“The Man With Two Shadows” Review

Doubles, doubles, doubles. It’s something classic 60s TV shows seem unable to resist. The Prisoner with The Schizoid Man, Doctor Who with, well lots (The Massacre, The Enemy of the World, The Androids of Tara, Black Orchid, The Church and the Crown). I can kind of see why – they must be fun to make for the actor, and the producer gets two performances from them for the price of one. But The Avengers is one show that has managed to always to the doubles thing rather well – and this is the first of three episodes (followed by Two’s Company in the next season, and Faces in The New Avengers). I think the later efforts are rather better, but this isn’t a bad story.

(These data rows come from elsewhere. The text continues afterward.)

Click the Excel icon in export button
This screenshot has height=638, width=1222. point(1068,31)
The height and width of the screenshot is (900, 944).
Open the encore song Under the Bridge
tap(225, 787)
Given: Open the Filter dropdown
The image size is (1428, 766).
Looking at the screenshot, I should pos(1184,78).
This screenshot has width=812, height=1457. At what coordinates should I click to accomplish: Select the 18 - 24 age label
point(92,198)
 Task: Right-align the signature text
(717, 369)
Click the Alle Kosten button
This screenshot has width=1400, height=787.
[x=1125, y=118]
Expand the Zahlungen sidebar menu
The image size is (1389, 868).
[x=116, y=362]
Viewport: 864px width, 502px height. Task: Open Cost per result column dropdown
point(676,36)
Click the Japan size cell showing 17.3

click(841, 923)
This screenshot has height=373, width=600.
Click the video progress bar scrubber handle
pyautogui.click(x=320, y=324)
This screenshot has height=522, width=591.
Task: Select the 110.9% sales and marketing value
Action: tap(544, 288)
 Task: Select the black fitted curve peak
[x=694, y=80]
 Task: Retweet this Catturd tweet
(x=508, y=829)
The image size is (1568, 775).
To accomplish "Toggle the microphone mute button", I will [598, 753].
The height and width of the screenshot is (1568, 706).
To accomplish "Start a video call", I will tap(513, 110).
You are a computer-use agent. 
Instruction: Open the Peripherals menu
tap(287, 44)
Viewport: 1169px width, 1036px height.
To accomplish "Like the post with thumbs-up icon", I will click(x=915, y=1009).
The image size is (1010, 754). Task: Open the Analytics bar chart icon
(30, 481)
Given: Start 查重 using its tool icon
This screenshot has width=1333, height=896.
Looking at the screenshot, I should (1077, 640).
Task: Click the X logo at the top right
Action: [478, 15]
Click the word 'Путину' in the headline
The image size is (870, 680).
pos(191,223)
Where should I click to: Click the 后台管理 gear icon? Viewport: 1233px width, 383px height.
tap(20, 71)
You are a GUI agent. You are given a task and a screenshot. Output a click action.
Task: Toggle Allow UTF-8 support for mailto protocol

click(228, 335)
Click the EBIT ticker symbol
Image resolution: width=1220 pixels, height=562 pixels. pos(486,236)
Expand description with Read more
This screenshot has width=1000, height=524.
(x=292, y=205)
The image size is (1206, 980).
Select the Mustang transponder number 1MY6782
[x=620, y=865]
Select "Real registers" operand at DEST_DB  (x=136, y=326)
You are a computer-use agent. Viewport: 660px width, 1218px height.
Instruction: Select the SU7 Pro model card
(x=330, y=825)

It doesn’t start of well, though. There’s a long and rather odd ‘interrogation’ sequence connected with a rather unnecessary subplot to do with brainwashing and implanting multiple personalities. In a throwback to season one/two we get one of Steed’s bosses making an appearance (‘Charles’ rather than One-Something). Then there’s the holiday camp setting, which, while distinctively British, is rather awful (especially the ‘Miss Beautiful Legs’ competition).

Geoffrey Palmer is certainly a plus (his third of four Avengers, after a lost series 1 story and Propellant 23) but he is disappointingly underused.

The Avengers doppelgänger episodes are all about the psychological effects.  Charles sows doubts in Cathy’s mind (whilst apparently distrusting her – knowing a ‘secret agent’ may be substituted, he explicitly alludes to the possibility it might be her, even though she is not a professional agent). Who is who? Who has been instructed to kill who? Etc. Despite all that, Cathy is far less emotional about the possibility that Steed has been dispatched than she was in Conspiracy of Silence.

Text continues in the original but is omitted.